Biologico in crescita nelle campagne umbre con oltre 46 mila ettari coltivati, in aumento del 7,6% in un anno. È quanto sottolinea la Coldiretti regionale in riferimento alla presentazione del Rapporto 2020 sul biologico italiano.

Nel 2019 – spiega la Coldiretti regionale – la superficie agricola dedicata al biologico in Umbria è stata pari a 46.595 ettari. Tra le principali produzioni biologiche umbre ci sono le colture foraggere (8.561 ettari) i cereali (6.340), l’olivo (6.151) e gli ortaggi (1.842), mentre il numero degli operatori sale a 2.083 con un incremento del 5,7% in un anno.
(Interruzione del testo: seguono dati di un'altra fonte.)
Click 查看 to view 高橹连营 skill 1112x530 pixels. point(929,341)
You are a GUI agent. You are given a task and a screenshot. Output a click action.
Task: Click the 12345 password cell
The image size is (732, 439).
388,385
“Di fronte a questi buoni risultati, anche a livello regionale – sottolinea Albano Agabiti presidente Coldiretti Umbria – è opportuno ricordare come il nostro Paese è anche uno dei maggiori importatori di alimenti biologici da Paesi extracomunitari; serve quindi dare al più presto seguito alla raccomandazione della Corte dei conti europea che invita a rafforzare i controlli sui prodotti biologici importati che non rispettano gli stessi standard di sicurezza di quelli Europei.

Questo – conclude Agabiti – per garantire sia i consumatori finali rispetto alla qualità delle produzioni, che una corretta concorrenza tra produttori”.